Approximately 70% of herbal preparations prescribed by local healers were in the form of infusion. The most commonly reported preparation is the use of 200 ml of boiling water directly poured into an amount of crushed plant equivalent to a “closed hand”. The infusion is capped and remains at rest for approximately 15 min. This way of preparation is very traditional throughout Brazil (Rodrigues and Carlini 2006) and also reflects a local indigenous praxis, where the practicality of the preparation and the presence of abundant raw material favor its use.
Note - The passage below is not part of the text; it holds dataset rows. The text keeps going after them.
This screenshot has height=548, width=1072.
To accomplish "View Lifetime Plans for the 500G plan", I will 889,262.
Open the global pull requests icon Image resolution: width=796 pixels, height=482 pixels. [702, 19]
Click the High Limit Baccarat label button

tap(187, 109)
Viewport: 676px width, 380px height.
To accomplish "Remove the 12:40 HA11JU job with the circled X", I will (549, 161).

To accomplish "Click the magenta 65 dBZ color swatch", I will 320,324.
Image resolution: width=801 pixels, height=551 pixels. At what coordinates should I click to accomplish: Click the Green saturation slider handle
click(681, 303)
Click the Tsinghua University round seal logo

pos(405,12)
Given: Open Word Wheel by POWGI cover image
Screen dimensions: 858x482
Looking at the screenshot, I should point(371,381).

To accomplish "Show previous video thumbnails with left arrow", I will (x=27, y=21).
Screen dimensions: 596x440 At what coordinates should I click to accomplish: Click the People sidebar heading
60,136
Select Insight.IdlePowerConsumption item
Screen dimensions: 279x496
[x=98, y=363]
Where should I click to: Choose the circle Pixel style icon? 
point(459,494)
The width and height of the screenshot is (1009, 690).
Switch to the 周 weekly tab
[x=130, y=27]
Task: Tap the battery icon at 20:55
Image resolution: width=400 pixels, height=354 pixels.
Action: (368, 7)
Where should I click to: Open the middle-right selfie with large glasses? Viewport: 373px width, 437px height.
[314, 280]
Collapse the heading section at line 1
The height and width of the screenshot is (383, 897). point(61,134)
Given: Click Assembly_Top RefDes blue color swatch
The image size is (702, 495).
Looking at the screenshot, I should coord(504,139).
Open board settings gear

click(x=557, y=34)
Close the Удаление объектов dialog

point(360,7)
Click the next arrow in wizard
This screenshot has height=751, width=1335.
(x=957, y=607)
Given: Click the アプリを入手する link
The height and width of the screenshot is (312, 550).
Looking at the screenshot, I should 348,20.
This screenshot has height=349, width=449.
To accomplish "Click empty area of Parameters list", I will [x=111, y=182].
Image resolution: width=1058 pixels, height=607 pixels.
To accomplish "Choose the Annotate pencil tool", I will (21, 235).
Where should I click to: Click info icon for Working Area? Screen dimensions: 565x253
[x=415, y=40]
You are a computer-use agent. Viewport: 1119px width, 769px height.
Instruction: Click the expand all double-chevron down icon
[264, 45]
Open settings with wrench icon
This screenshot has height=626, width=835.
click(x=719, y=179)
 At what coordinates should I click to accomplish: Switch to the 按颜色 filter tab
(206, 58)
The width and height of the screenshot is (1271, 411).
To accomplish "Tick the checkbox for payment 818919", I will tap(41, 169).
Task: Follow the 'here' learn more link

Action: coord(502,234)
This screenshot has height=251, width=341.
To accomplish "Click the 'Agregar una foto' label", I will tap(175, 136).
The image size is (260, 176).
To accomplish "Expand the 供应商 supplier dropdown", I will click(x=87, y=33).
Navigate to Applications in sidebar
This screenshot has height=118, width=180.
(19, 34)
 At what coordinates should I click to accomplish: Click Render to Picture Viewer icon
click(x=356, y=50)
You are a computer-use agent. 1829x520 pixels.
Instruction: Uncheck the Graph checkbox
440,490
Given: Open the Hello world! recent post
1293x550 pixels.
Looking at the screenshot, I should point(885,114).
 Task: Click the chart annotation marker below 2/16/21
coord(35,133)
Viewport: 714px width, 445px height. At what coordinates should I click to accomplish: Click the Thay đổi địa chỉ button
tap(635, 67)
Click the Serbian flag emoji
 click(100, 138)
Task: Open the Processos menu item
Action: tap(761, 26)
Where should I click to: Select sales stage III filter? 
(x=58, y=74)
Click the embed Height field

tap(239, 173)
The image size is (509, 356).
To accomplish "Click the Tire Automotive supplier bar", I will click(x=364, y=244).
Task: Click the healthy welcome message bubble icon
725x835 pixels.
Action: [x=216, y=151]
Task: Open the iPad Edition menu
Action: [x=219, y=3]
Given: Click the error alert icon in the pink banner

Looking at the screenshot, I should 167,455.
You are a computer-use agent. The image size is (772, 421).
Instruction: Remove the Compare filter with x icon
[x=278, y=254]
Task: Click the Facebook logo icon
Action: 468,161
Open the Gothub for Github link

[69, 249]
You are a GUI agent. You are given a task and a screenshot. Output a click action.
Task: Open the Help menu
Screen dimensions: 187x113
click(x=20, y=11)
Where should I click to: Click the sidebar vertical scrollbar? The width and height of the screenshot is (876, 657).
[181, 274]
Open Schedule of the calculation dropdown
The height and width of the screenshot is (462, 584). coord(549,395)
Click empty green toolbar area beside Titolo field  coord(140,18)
When we turn our attention on medicinal plants associated with the 11 categories of pathologies, symptoms and effects, it could be observed that most species were indicated for cardiovascular, gastrointestinal, immunological and respiratory diseases. The great amount of species used for the treatment of cardiovascular and gastrointestinal system pathologies reflects a great social affliction with diseases of high prevalence, such as dyspepsia, indigestion, dyslipidemia, and hypertension (Souza et al. 2016). In fact, the three species most cited by healers from the region of Grande Dourados, Costus spicatus, Curcuma zerdoaria, and Phyllanthus niruri are mainly indicated as diuretic, hypotensive, and lipid-lowering agents. Although most of the local population uses conventional medicine in these situations, the use of different medicinal species as an alternative and complementary therapy is very common. In addition, as in the region infectious diseases such as tuberculosis are still quite prevalent (Sacchi et al. 2013), the use of different natural products that have some effect on the respiratory system and the immune response is very evident. In this sense, several species with high use value such as Alternanthera brasiliana, Arrabideea chica, Equisetum arvense, Pelargonium graveolens, Verbena officinalis, and Zingiber officinalis are prescribed in these situations.

In summary, the region of Grande Dourados has a rich flora and presents valuable ethnobotanical knowledge that can help improve the living conditions of the population. Efforts of public management to fund advanced research, in addition to strengthening family agriculture and the systematic cultivation of native medicinal species, can provide autonomy for local producers and encourage the deployment of en effective phytotherapy program in local public health systems.

Conclusions

Healers from the region of Grande Dourados maintain considerable ethno-knowledge about the medicinal properties of different medicinal species. Sharing this information values their culture and preserves the knowledge for future generations.

Limitations

The study sample employed in the present work was small, and nom-random. A larger sample (multicenter trial) can enhance the generalizability of the study.